The legislation does not define virtual inability to walk, but the factors to be taken into account are the distance, speed, length of time and manner in which a person can walk without severe discomfort. Each claim is decided according to individual circumstances on the basis of a medical examination. Decisions on claims for mobility allowance are made by the independent adjudicating authorities, and there is a system of appeal for those who are dissatisfied with the decision.
I am not aware that those who suffer from myasthenia gravis are encountering any particular difficulties, but I emphasise that, in view of the independence of the 681 adjudication system, neither Ministers nor officials of the Department can interfere with the decision given on an individual claim.

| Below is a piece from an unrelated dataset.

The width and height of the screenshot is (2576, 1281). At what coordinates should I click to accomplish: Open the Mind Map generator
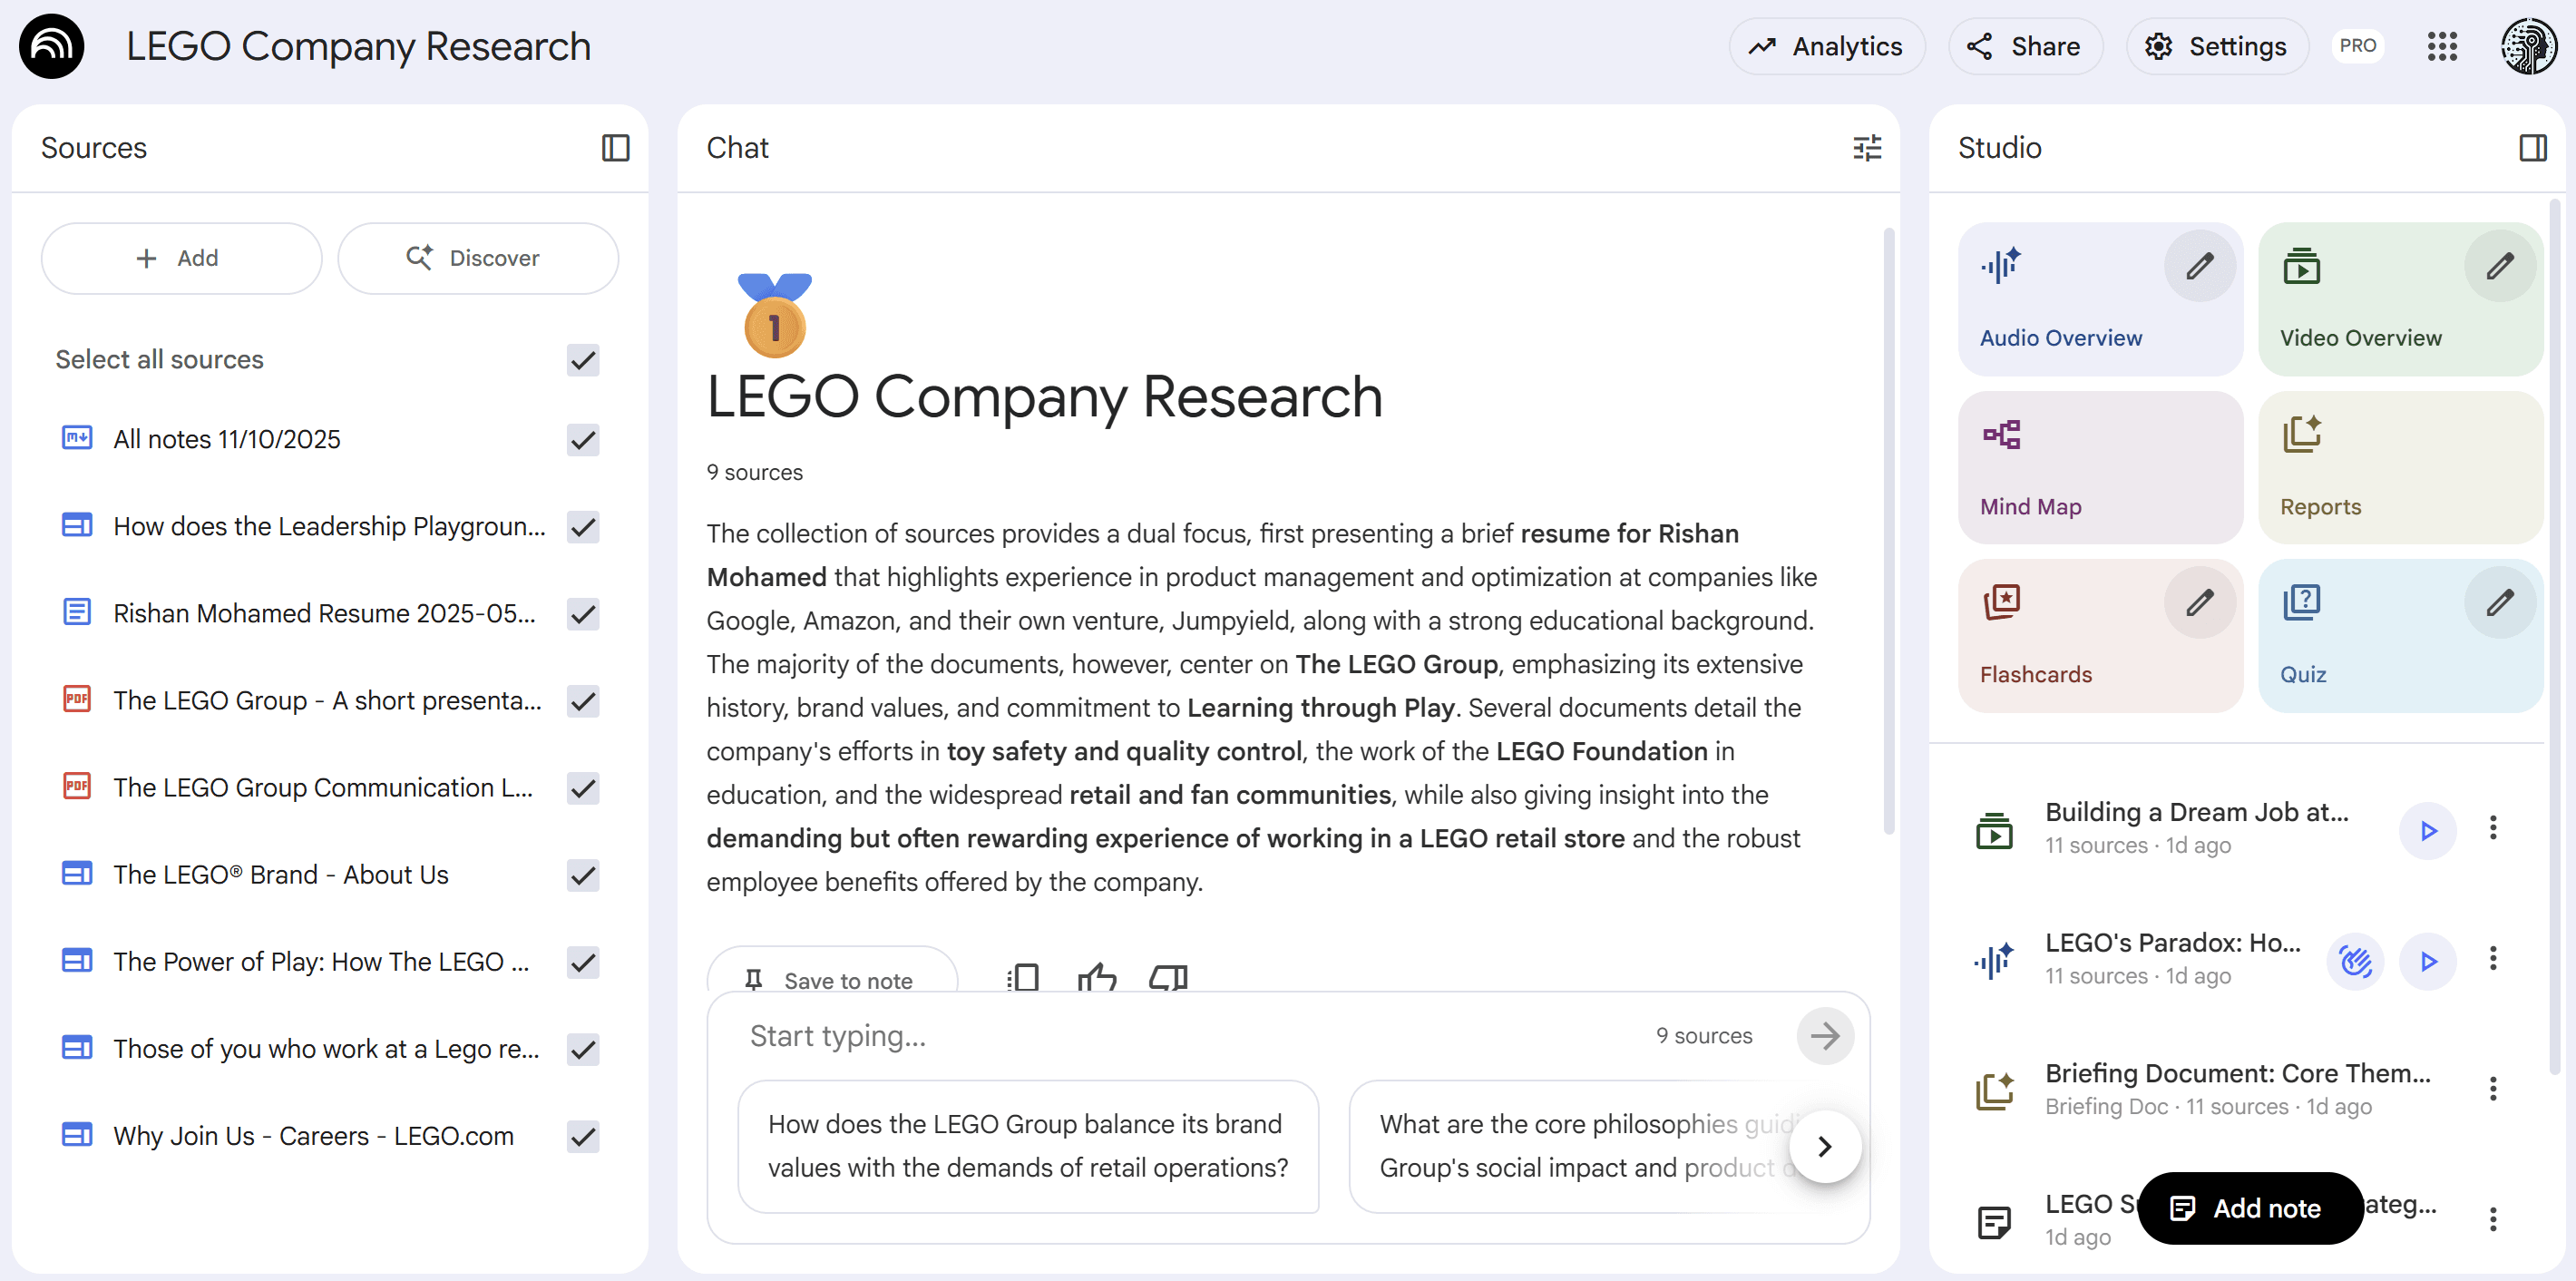click(x=2098, y=467)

I was pleased that my hon. and learned Friend raised the matter of research into myasthenia gravis. I was also pleased that he referred to the work of Patrick and Lindstrom, and I should like to add another name to the list of research workers to whom myasthenia gravis sufferers have reason to be grateful, that of Professor Eric Barnard of Imperial college. In myasthenia gravis, the body produces antibodies against acetylcholine receptors, and the effect is that messages passed along the nerves may not reach their destinations, as they are blocked by the antibodies at the nerve endings. That prevents the muscles from working properly. What Professor Barnard has managed to do, supported by the Medical Research Council and the Muscular Dystrophy Group, is to isolate the gene for the acetylcholine receptor. This important advance means that research and work on the fundamental basis of the disease can also be pursued. Research into 682 other autoimmune diseases, and into muscular dystrophy and other genetic disorders, is being pursued in many centres, and this research may well have spin-offs for myasthenia gravis.
I should like to end as I began, by paying tribute to my hon. and learned Friend for bringing this disease to the attention of the House. I assure him that I shall make certain that my colleagues, the Health Ministers at the Department of Health and Social Security, and the officials and specialist experts in our Department, take good note of the points that he made. We shall study carefully all that he has said, and of course we shall be willing to continue our dialogue with him about the disease. Finally, I put on record my appreciation of the scientific work that is being done in identifying the causes of the disease, which is a prerequisite for any permanent cure.
§ Question put and agreed to.
§ Adjourned accordingly at twenty-nine minutes past Twelve o'clock.